*Page extract*:
How did this start and has anyone ever tried to make 1 or the other change?

Mk VII
05-07-2010, 12:10 PM
Why do they write 9/11/01 and not 11/9/01?

rockypg
05-07-2010, 12:23 PM
I remembered this from reading a post here. The US writes 100,000 but in Europe they write 100.000 for the same amount.

How did this start and has anyone ever tried to make 1 or the other change?

History part answered here:
http://en.wikipedia.org/wiki/Decimal_separator

R

Candyman74
05-07-2010, 12:27 PM
I remembered this from reading a post here. The US writes 100,000 but in Europe they write 100.000 for the same amount.

Be careful about use of the word "Europe"; there is no such singular entity. The UK, for example, does not do this.

rockypg
05-07-2010, 12:37 PM
Why do they write 9/11/01 and not 11/9/01?

why do we answer questions with questions?

Mk VII
05-07-2010, 12:42 PM
Do we?

Acsenray
05-07-2010, 12:43 PM
I thought this was going to be about crossed sevens and tent-shaped ones.

yabob
05-07-2010, 12:47 PM
History part answered here:
http://en.wikipedia.org/wiki/Decimal_separator

R
If you look at that article, you will also note that there are more variations in separator and grouping than just two. India, for example, writes one billion as 1,00,00,00,000, and the Swiss use an apostrophe.

hende
05-07-2010, 12:49 PM
Why do they write 9/11/01 and not 11/9/01?

Because September 11th, 2001 is a different day than November 9th, 2001? ;)

Autolycus
05-08-2010, 02:44 AM
For the same reason the muskrat guards his mask. The responsible parties put the ape in apricot, and also make the Hottentot so hot.

Nava
05-08-2010, 03:48 AM
If you look at that article, you will also note that there are more variations in separator and grouping than just two. India, for example, writes one billion as 1,00,00,00,000, and the Swiss use an apostrophe.

Not only the Swiss: Spain and France use apostrophes as the decimal separator, but accept comas because of computer programs which don't offer the apostrophe among its possible choices.

[Undecided] Adrian
05-08-2010, 05:04 AM
This is another thing that should be standardized already.
I'm willing to compromise: You Americans adopt the metric system, and we adopt your number style. (Or we could both use the SI style: spaces as separators with dot or comma used interchangeably.)

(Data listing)
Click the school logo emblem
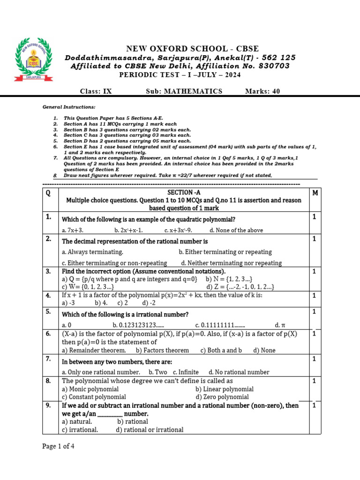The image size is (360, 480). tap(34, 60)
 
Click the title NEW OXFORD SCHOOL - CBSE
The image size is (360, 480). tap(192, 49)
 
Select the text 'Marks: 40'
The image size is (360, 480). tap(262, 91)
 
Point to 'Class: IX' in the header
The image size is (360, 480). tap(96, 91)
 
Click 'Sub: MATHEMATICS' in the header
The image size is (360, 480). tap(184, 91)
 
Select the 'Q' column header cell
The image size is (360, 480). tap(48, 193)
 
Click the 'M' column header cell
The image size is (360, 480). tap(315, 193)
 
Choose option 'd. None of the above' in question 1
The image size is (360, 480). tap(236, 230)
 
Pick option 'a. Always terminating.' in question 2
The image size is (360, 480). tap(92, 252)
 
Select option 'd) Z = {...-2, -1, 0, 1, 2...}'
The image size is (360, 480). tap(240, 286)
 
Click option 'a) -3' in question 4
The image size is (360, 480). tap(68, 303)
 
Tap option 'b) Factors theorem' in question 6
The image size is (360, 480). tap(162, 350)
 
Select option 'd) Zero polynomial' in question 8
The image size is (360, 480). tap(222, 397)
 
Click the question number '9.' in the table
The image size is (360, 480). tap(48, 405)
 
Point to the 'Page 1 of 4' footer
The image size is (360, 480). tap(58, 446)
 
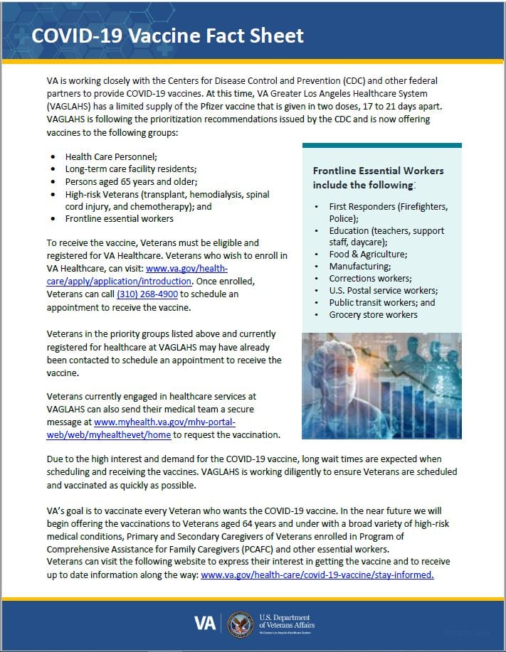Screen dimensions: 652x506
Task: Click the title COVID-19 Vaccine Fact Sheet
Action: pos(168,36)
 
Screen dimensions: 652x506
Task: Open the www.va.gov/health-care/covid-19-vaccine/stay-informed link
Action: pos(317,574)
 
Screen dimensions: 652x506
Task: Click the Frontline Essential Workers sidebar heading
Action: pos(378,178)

*Problems to solve*:
- A) Answer these questions on the thread, each on its own line:
(i) Which country is named as an example of a place that does not write 100.000 for one hundred thousand?
(ii) How is India said to write one billion?
(iii) In the SI style that is suggested as an alternative, what serves as the separator?
- B) Please say whether each statement agrees with the thread, answering yes or no and quoting the words of the thread that decide it:
(i) The Swiss use an apostrophe in writing numbers.
(ii) Acsenray expected the thread to be about ways of writing dates.
(iii) One poster offers a compromise in which Americans adopt the metric system.
You will not need the entries.

*Responses per task*:
- A)
(i) The UK
(ii) 1,00,00,00,000
(iii) Spaces

- B)
(i) Yes: "the Swiss use an apostrophe"
(ii) No: "I thought this was going to be about crossed sevens and tent-shaped ones."
(iii) Yes: "You Americans adopt the metric system, and we adopt your number style."